= Required work =
1. In the text on space-efficient fitting alignment, what is the title of the paper from which the Hirschberg Algorithm is drawn?
2. List every single-letter symbol that the text on space-efficient fitting alignment uses to name a string or a sequence length.

## begin Reading text

# Space-Efficient Fitting Alignment Using the Hirschberg Algorithm

The fitting alignment problem refers to finding the maximal global alignment between a string v and a longer reference string w, out of all possible substrings of string w. Space-efficient algorithms are designed to reduce the relative amount of memory needed to achieve a certain functionality. The goal of this final project is to implement an algorithm to determine optimal fitting alignment in linear space and polynomial time. Specifically, the algorithm will run in O(m) space and O(mn) time for input sequences of length m and n. This algorithm will feature the Hirschberg Algorithm described in class and drawn from  the paper: “A Linear Space Algorithm for Computing Maximal Common Subsequences”. The Hirschberg Algorithm requires an initial call containing the beginning position and the ending position. In a global alignment problem, these values are inherently known. However, this is not true for a fitting alignment problem, which is why we must define subroutines to find the beginning of the optimal fitting alignment and the ending of the optimal fitting alignment while preserving O(m) memory usage and O(mn) time complexity. This is done below.

## end Reading text
## begin Dataset excerpt

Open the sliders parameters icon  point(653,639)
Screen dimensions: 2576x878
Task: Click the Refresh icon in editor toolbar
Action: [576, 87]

## end Dataset excerpt

= Full solutions =
1. "A Linear Space Algorithm for Computing Maximal Common Subsequences"

2. v, w, m, n